I feel this is going well……

This is quoted whilst playing Mortal Kombat 2011 with our friend Kieran.
“I’ll check it when I get home, but last time I checked, I was Number 1 in the Midlands for Mortal Kombat”
Bullshit.
When Chopper’s breath doesn’t smell like cock, it smells like bullshit. He does this all the time, to the point where I’ve taken to shouting ‘BULLSHIT’ at him whenever I suspect him of exaggerating a story. As far as I’m aware, he’s very nearly a trained rally driver. And after that brief and heated one night stand, he’s still ignoring Britney Spears’ calls. I bet she must really like bananas.

And so, I come to conclude this hurling of abuse at one of the people who have stood by me all these years, with his biggest flaw.
Women.

Chopper has absolute horrible luck in women. Or horrible taste depending on how well you know him. As long as I’ve known him (3 or 4 years) he’s had 2 girlfriends. Let’s say 3 girlfriends. You’ll see why in a second.

Firstly there was Sarah. A small quiet mouse of a girl who was as interesting as a paper sandwich. Seriously, this girl could remain dead-faced through a fucking holocaust. She had the same emotion as a guppey. Chopper, at the time was beside himself with her. I think because I was the first sex he’d had in a long time, and I guess that ever sex with a cardboard box was better than no sex.

Second, there was Leafy. Wow. Just wow. I imagine that a lonely hearts ad for her would read like this:

Female (roughly) WLTM male
for good times and occasional
sacrificial ceremonies. Must be
able to take a good punch.
GSOH essential.

She was a very good match to Chopper. In the same way that chips are a good match for putting tic-tacs up your bum. She would moan about absolutely everything. Life wasn’t great, her job was unfair, the sky was the wrong colour, Chopper slept with men, her fists hurt after a long day of punching people for no reason, etc, etc. Then she decided that words just weren’t enough and started to hit Chopper. So he left. And boy, did she moan about that……..

And so, we come to the third woman in Chopper’s life, his Mum.
Now the usual thing to do here in spectacular fashion is to insert a Mum joke. Er, not this time.
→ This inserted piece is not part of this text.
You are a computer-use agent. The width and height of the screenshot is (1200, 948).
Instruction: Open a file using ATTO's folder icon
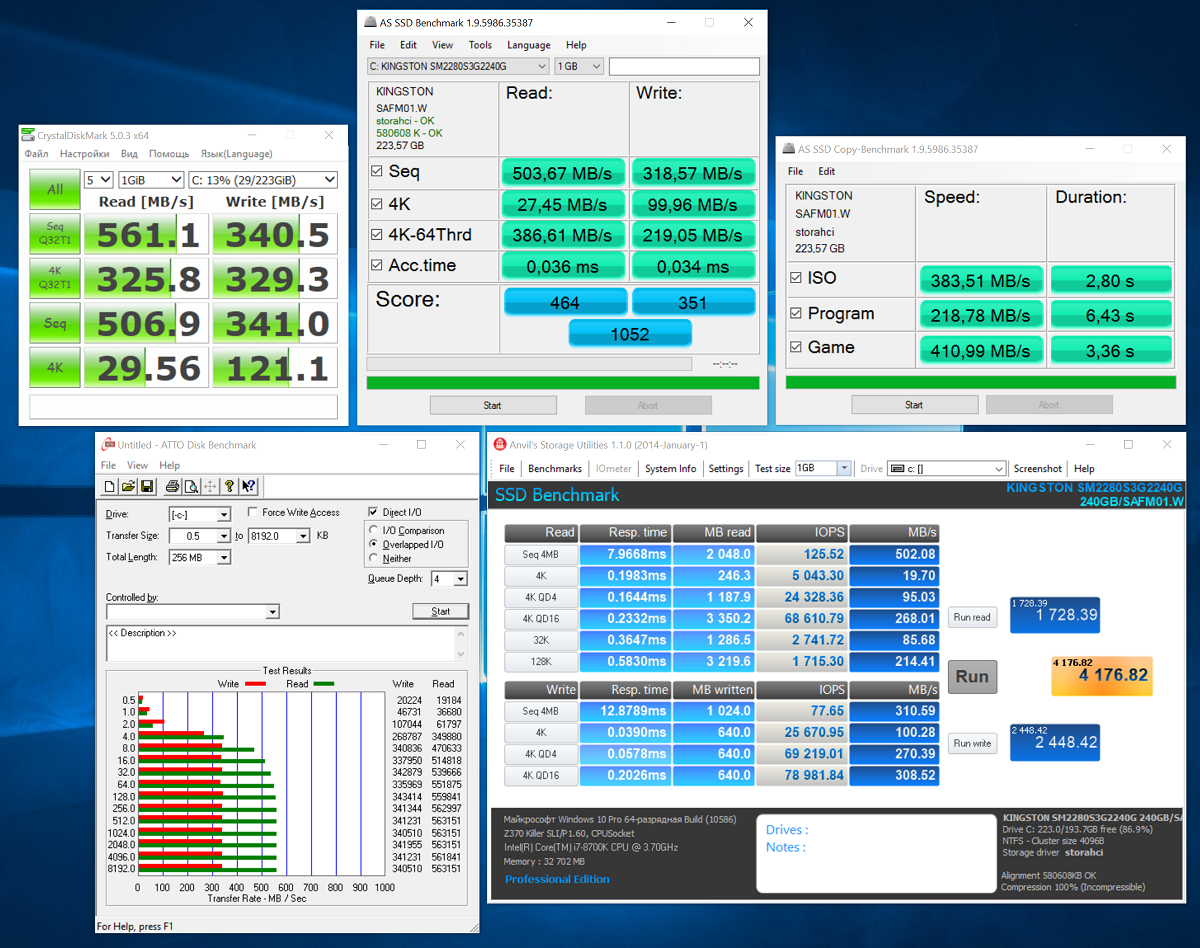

I have to be careful what I say here, because she’ll hurt me. His Mum still has an air of seeing Chopper as a small boy. To explain this well, here’s an example. Chopper is 22 and is in a band. This means that very often gigs will go on past midnight. I can gaurantee that when this happens, she’ll be on the phone to him, telling him to get home. It’s like he’s 12 and has a curfew. Now fair point, he still lives with his parents, which dare I say it, I wish I did at times, but a 22 year old male needs a level of privacy and freedom that you don’t when you’re 12. You know, because you masturbate a lot more when you’re single and 22, and that’s a little bit of a risky mission when you share a bedroom with your younger brother.

Now as ever, please, please, please don’t take this as a belittling session to anyone. Chopper is a fantastic, dear and annoying friend of mine who has stuck by me for years, and I respect and love him no matter what his situation is with women or at home.

He’s still a complete twat though. He once out-gayyed a gay guy at gay chicken. And that’s a lot of gay.

And he’s got an iPhone. ‘Nuff said.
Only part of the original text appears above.